╭──

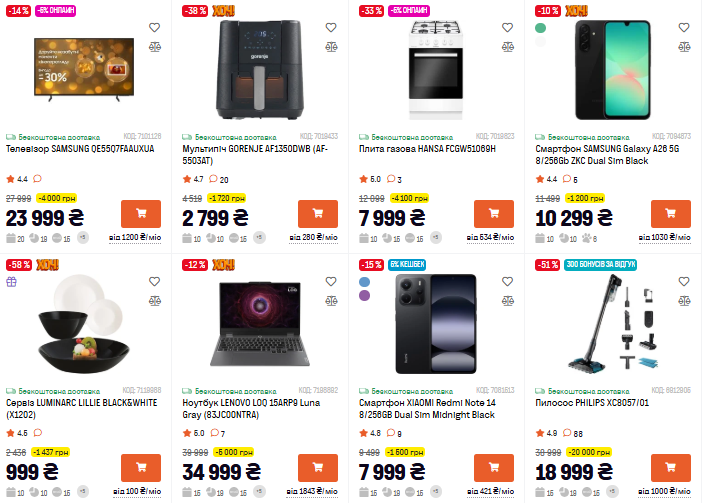Open installment plan 'від 1000 ₴/міс' for vacuum
This screenshot has width=702, height=503.
(x=663, y=492)
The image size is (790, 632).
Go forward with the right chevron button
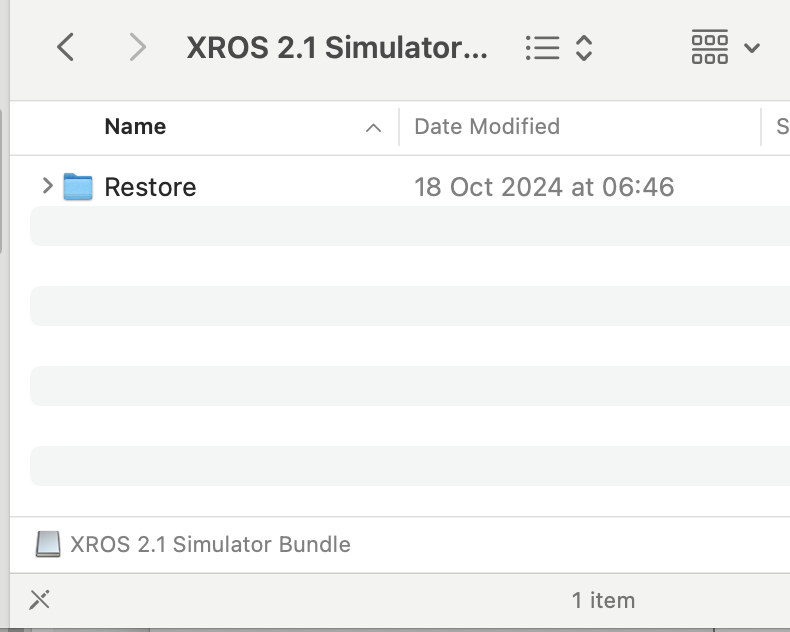click(x=137, y=47)
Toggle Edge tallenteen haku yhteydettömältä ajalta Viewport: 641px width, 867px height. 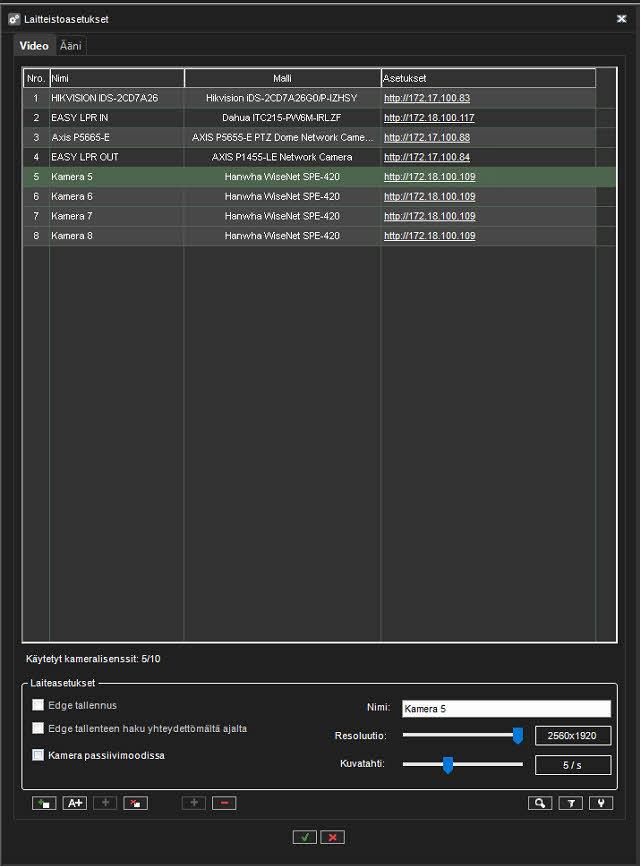point(39,729)
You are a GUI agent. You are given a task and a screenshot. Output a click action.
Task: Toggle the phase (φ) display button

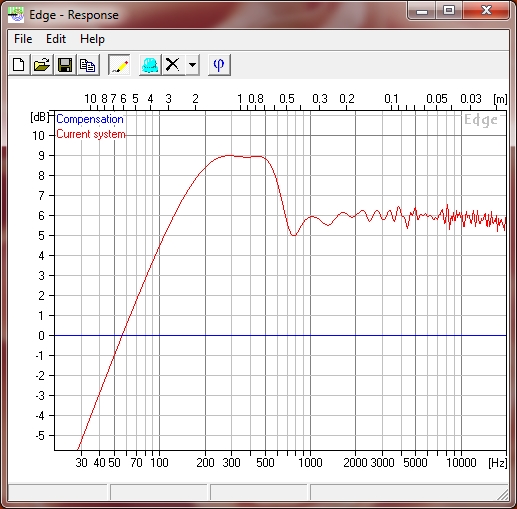click(219, 65)
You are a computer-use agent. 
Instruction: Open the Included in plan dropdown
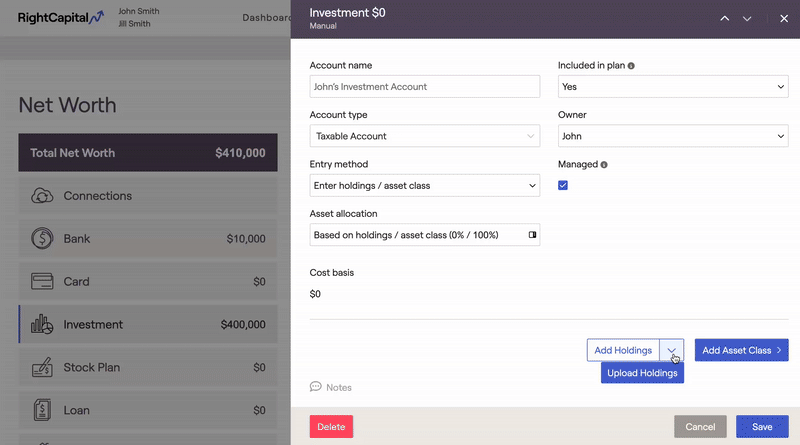point(673,87)
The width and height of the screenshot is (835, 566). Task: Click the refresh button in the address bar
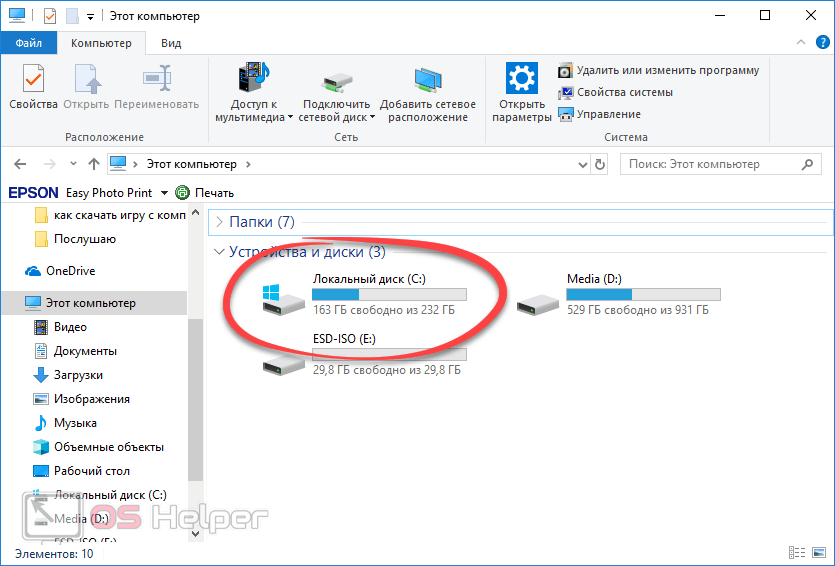[600, 164]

╰──

# TASK GOAL
Only lines with the word "agent" should be collected from the material.

# YOUR RESPONSE
You are a GUI agent. You are given a task and a screenshot. Output a click action.
You are a computer-use agent. 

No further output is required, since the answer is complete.